Note that this policy concludes that if you are intoxicated in any way, you cannot give consent. Also, sex with a girlfriend after a night of drinking may be considered ‘misconduct.’ Sound extreme? Well, parts of it start to, but the policy has a great deal of validity to it.
Let’s use a thought experiment, inspired and very loosely based on one created by philosopher Lois Pineau. John and Jane are enjoying themselves at a party. Both have been drinking, and both are flirting with each other. John asks Jane to have sex with him, and Jane, embarrassed and apologetic, turns him down. John presses the issue, and Jane becomes annoyed, but feels flustered and socially pressured. She doesn’t want to ruin their friendship, nor does she want him to speak ill of her, so she eventually gives in, and they have sex. John is happily satisfied with his night and his ‘smooth moves,’ but Jane feels unhappy and regrets the whole experience. Was it sexual misconduct? According to Conn policy, yes.
If being intoxicated takes away consent, then some of us have been toeing (or just jumping over) the line on our Thursday and Saturday nights. This is made all the more prevalent by the fact that being intoxicated also takes away judgment (hence the lack of consent), and ‘the morning after’ can be filled with anything from regret to satisfaction to joy to outright embarrassment.
I’m not saying that all hook-ups are bad. But here at Conn, students place an implicit trust in one another. That trust is what forms the honor code, and it plays a crucial role in our party scene.
The deep philosophical issue here is the extreme difficulty of knowing what someone else really wants to do. This seems to be near impossible at times, especially if you don’t know the person in question.
Some men have been known to claim that ‘she wanted it’ when referring to a hook-up, especially if the hook-up is called into question. This is quite similar to men saying that they know when women fake their orgasms. Doubtful.
Yet in the case of being in a prior relationship, you do know the person and it thus more likely that you know what your significant other wants. But this does not give a free pass or absolute knowledge, for there is still such a thing as marital rape.
Just as you cannot easily know level of consent, you cannot easily know level of intoxication – which even applies to your own degree of intoxication. Does feeling tipsy off of a glass of wine nullify consent? I don’t believe so, but being too drunk to walk or speak clearly? I think that one does.
But if there is consent present, what’s the problem? Well, here’s the moral principle: we should treat people how they want to be treated, and not do anything to them that they don’t really want.
Was the thought experiment above a form of rape, or date rape? It might be if you use this definition: rape is having sex with someone who doesn’t really want to have sex with you.

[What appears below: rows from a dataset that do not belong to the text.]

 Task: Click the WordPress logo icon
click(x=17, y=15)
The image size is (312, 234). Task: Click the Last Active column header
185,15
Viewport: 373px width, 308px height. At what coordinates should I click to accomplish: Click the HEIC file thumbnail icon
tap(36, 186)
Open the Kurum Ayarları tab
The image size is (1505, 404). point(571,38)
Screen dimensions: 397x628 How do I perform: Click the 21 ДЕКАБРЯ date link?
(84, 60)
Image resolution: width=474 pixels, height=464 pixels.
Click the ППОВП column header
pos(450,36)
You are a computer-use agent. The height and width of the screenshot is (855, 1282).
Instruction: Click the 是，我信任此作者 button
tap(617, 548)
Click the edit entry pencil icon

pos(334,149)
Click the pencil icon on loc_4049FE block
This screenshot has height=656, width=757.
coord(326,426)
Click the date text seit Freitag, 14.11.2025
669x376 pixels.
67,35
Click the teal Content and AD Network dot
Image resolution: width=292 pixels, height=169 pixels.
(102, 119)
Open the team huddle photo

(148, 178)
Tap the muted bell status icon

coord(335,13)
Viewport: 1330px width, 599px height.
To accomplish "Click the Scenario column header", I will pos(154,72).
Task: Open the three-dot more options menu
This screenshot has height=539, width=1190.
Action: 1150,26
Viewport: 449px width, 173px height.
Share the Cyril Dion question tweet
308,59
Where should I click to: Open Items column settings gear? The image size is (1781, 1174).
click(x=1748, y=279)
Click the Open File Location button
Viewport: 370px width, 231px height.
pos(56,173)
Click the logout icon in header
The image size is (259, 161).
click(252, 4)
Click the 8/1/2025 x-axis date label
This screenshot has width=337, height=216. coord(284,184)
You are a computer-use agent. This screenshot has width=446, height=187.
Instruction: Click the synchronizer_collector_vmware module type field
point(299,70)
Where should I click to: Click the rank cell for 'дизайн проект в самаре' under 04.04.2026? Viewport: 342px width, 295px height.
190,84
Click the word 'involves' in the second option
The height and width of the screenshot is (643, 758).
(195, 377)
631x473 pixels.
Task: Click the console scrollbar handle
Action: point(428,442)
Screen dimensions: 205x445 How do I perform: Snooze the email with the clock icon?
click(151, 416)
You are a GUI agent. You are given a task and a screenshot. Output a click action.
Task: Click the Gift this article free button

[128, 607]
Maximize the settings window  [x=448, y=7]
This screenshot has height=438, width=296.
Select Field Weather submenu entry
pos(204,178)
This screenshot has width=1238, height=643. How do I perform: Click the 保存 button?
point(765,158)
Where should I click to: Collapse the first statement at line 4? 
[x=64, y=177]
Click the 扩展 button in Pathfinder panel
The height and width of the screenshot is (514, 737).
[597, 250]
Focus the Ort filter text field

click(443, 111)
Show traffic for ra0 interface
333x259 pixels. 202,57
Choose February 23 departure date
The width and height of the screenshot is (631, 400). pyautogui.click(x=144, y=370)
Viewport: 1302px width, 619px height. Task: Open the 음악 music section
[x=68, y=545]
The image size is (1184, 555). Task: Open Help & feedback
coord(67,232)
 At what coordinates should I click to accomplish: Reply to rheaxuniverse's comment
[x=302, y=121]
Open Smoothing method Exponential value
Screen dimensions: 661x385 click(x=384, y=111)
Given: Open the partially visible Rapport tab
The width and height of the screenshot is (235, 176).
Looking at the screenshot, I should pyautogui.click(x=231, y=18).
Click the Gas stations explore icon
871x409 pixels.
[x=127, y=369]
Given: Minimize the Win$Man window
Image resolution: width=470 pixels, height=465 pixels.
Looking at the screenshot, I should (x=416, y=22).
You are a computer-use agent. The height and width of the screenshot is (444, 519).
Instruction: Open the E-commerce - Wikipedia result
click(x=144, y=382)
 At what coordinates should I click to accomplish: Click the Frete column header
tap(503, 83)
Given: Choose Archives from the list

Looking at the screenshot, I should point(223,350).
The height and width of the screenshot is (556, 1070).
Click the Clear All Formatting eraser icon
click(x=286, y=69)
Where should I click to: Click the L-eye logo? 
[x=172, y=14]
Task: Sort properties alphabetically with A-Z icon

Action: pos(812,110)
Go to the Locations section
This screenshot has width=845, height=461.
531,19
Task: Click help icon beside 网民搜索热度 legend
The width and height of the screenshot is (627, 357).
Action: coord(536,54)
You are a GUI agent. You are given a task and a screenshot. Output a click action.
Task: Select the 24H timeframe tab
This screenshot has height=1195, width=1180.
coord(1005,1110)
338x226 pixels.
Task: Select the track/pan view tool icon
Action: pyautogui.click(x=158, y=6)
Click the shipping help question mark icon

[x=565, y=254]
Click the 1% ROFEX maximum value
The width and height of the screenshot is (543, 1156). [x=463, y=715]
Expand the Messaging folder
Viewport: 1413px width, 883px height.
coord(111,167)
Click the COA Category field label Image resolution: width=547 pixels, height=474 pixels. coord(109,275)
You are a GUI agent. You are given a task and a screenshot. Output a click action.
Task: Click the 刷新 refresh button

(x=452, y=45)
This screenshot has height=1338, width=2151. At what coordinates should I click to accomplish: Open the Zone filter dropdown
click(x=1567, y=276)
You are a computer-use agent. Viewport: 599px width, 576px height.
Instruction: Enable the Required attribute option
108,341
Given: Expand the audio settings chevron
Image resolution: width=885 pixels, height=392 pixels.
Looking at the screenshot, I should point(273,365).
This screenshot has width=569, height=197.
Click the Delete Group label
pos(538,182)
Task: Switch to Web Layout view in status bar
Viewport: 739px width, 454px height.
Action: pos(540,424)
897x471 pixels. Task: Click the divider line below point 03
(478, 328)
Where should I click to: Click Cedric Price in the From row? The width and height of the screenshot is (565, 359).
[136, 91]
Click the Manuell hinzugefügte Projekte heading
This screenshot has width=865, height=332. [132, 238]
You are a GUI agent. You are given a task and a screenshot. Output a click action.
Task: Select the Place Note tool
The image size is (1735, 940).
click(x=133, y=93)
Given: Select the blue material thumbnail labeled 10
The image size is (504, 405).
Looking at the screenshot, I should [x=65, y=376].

If you accept that definition, then the situation given is morally problematic at least.
I still vividly remember a conversation that I had with one of my former classmates from Professor Feldman’s course Feminist Philosophy. We expressed our mutual feelings about how much the class pushed social comforts, and how much we gained from it, especially in retrospect.
When the subject of rape and date rape came up, my classmate expressed his feelings about it: to him, it was crazy that rape has such a wide definition. He recalled how he was tortured briefly by the thought that he had – without direct intent – pressured a girl into having sex. He expressed the fact that he couldn’t hook up with anyone for months after that. But then he laughed and said that he got over it, and was out on the hook-up scene once more. My fellow peers and I laughed about it, but I was deeply intrigued and more than a little bit disturbed. Could it really be that easy for some to ignore the moral implications?
My thanks to Professor Feldman for his assistance in the development of this article.
College is a time when people make mistakes, both male and female. Is that last guy really ignoring the moral implications of his actions? It sounded like he had a hard time with it, too.
[…] days later, in a 10/27 article entitled “The Moral Tortures of Hooking Up”, Riordan Frost offered up my least favorite hypothetical example of what he called a common […]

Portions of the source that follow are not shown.